ANKARA – The world-renowned Kurdish Muslim historian, Fuat Sezgin, died on June 30 at the age of 95 in Ankara, Turkey. Anadolu Agency reported.
“Sezgin died in the hospital where he was treated for an unspecified illness,” Macit Cetinkaya, chair of the board of Research Foundation for the History of Science in Islam, announced.
“I am very saddened by the death of such a valued historian. He was a very distinguished scientist. He donated a priceless library and museum to Turkey,” he expressed.
Sezgin was born in eastern Bitlis province in 1924. He studied at the Faculty of Letters of Istanbul University. There, he earned his PhD on Arabic language and literature.
The prominent Muslim researcher continued his studies at Frankfurt University, Germany in 1960. Sezgin was able to speak a sum of 27 languages.
He devoted a considerable amount of time to studying and listing scientific contributions made by Muslim scholars throughout history.
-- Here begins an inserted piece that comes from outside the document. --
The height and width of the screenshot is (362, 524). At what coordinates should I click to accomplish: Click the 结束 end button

He wrote over 18 volumes about science during the Islamic medieval ages.
As an acknowledgment for his scientific achievements, the Turkish Academy of Sciences, the Academy of the Kingdom of Morocco, and academies of Arabic Language in Cairo, Damascus and Baghdad, granted their memberships to Sezgin.
In 2010, Sezgin founded the Research Foundation for the History of Science in Islam to support activities of the Istanbul Museum of the History of Science and Technology in Islam.
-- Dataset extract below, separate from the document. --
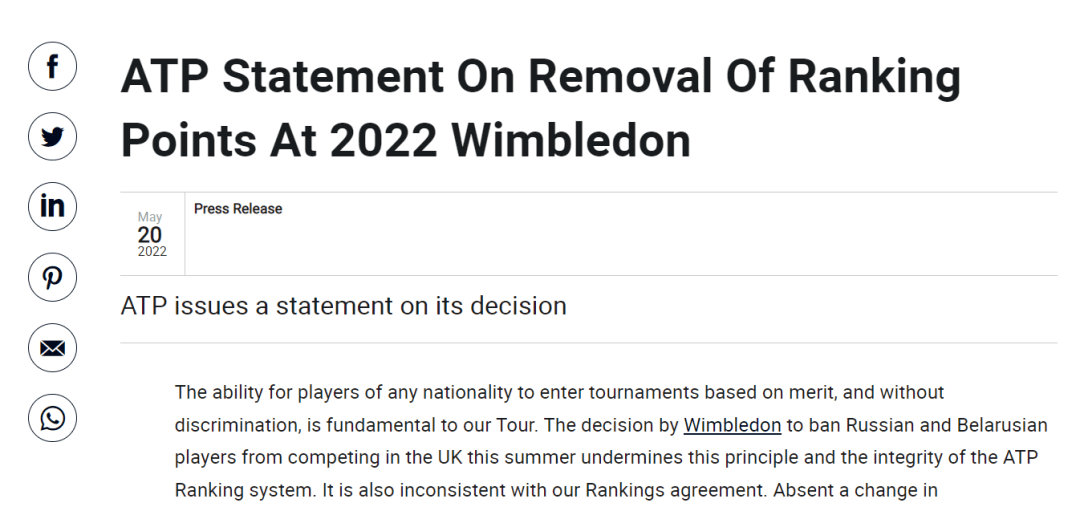Image resolution: width=1080 pixels, height=511 pixels.
Task: Post the article to LinkedIn
Action: [x=52, y=207]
Moreover in 2013, he founded the History of Science in Islam Institute at Fatih Sultan Mehmet Vakif University in Istanbul.
In 2012, the Municipality of Metropolitan Ankara named one of its squares after Sezgin and a relief of him was erected at the square by the artist Aslan Başpınar.
For his remarkable contributions to science, Sezgin received several awards like the King Faisal International Prize of Islamic Studies in 1978, and the Order of Merit of the Federal Republic of Germany.